EXERCISE GOAL:
Every line in the entries where "agent" is found should be copied.

EXTRACTED MATERIAL START

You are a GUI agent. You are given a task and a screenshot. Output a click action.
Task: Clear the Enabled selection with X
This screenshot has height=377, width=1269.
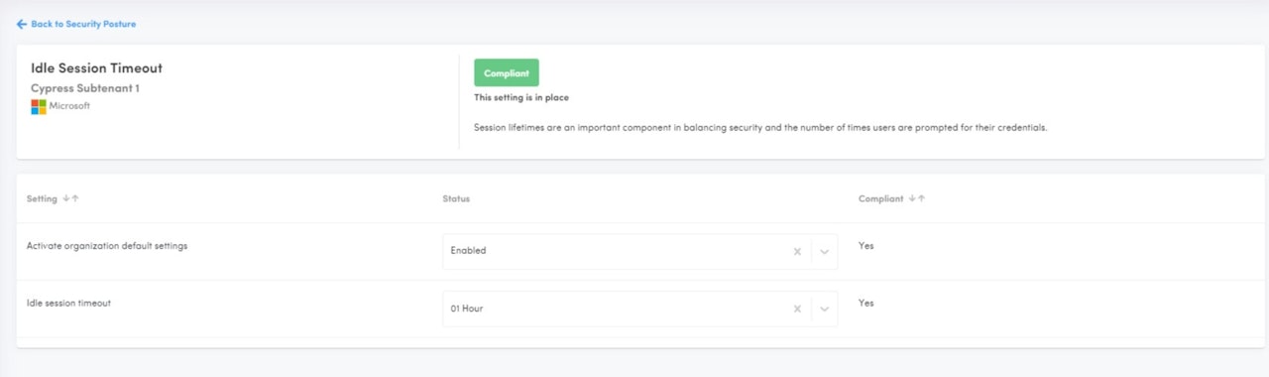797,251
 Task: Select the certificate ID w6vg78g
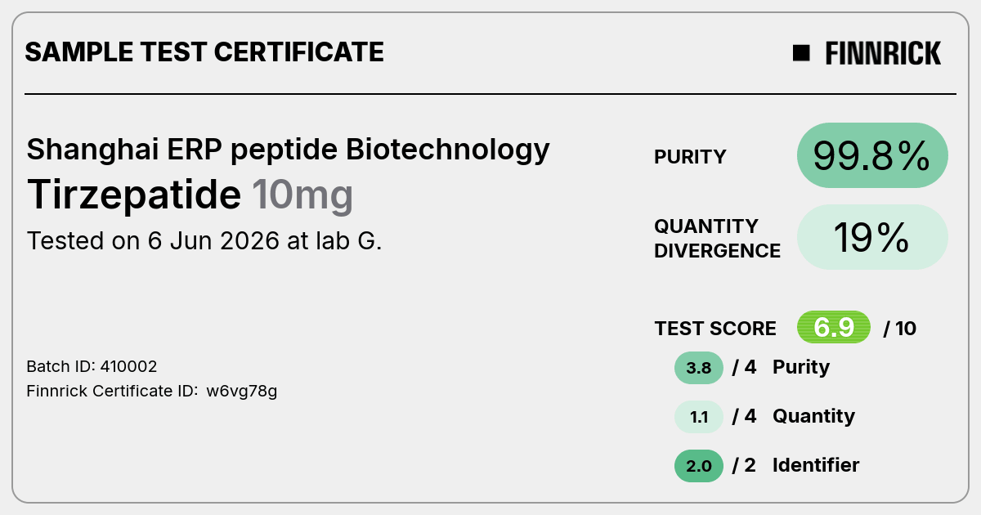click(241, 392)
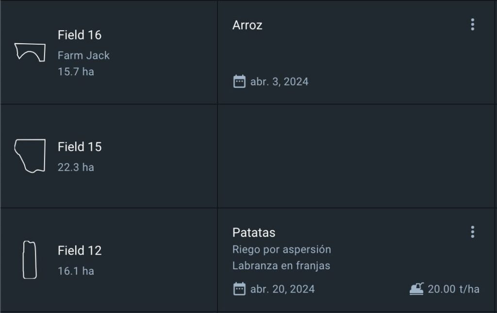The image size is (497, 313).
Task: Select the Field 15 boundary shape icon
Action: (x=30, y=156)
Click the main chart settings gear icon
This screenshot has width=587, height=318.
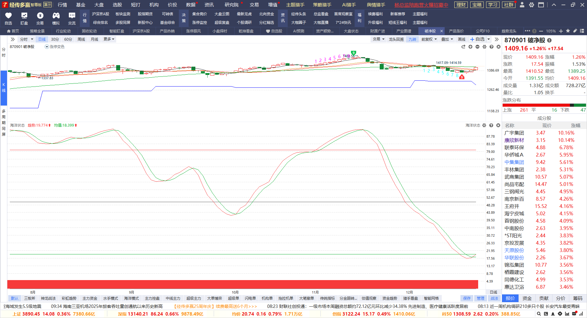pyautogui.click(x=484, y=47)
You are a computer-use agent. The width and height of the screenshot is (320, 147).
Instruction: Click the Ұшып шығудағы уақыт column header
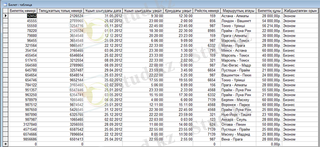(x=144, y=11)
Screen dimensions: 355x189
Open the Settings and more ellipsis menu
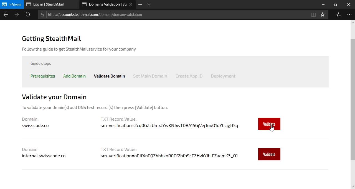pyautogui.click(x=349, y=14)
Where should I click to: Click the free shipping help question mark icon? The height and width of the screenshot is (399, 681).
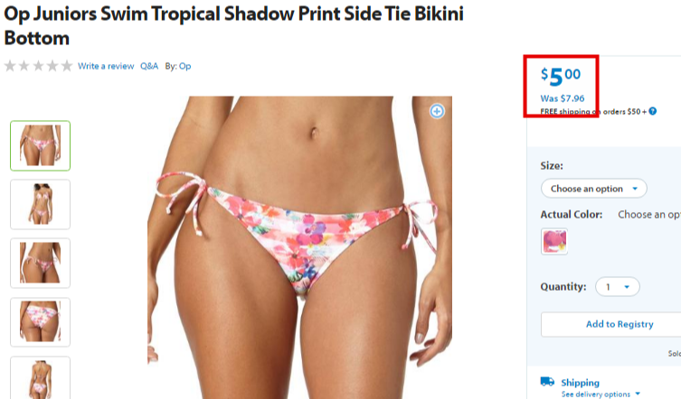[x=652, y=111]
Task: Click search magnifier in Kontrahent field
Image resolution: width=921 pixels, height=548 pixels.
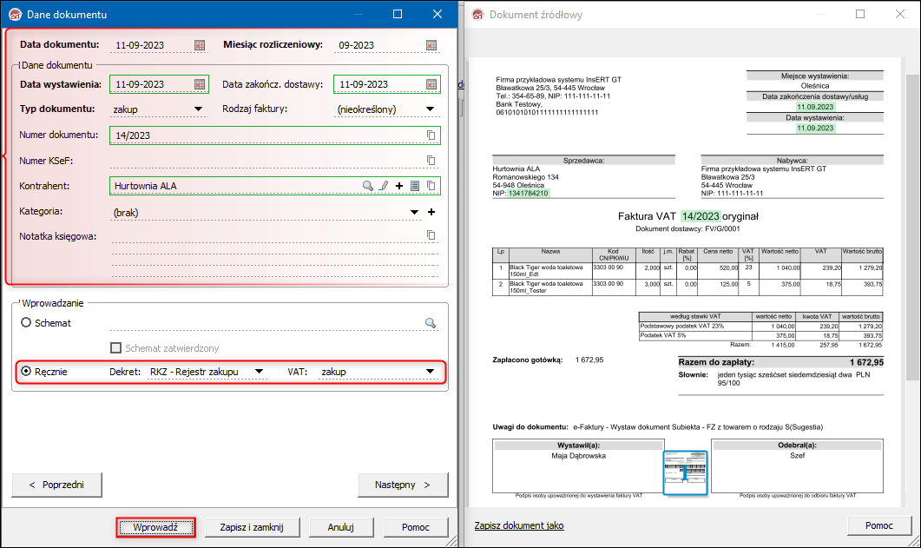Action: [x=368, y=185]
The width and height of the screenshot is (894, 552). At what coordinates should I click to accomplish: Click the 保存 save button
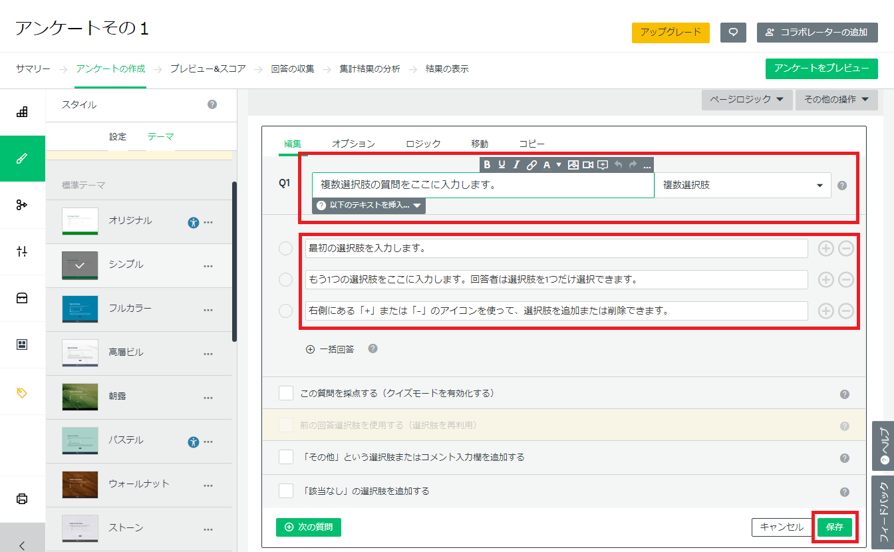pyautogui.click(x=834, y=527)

EXTRACTED MATERIAL END
EXTRACTED MATERIAL START

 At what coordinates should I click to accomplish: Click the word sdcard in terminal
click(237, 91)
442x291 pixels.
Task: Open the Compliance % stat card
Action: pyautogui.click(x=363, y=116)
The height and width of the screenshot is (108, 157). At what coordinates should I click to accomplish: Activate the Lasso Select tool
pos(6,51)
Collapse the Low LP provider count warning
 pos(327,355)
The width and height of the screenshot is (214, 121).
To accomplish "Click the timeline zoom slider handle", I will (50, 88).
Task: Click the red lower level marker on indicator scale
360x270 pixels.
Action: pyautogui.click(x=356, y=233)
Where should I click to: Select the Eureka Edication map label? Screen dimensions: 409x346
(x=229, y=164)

EXTRACTED MATERIAL END

EXERCISE RESPONSE:
You are a GUI agent. You are given a task and a screenshot. Output a click action.
You are a computer-use agent. The width and height of the screenshot is (320, 147).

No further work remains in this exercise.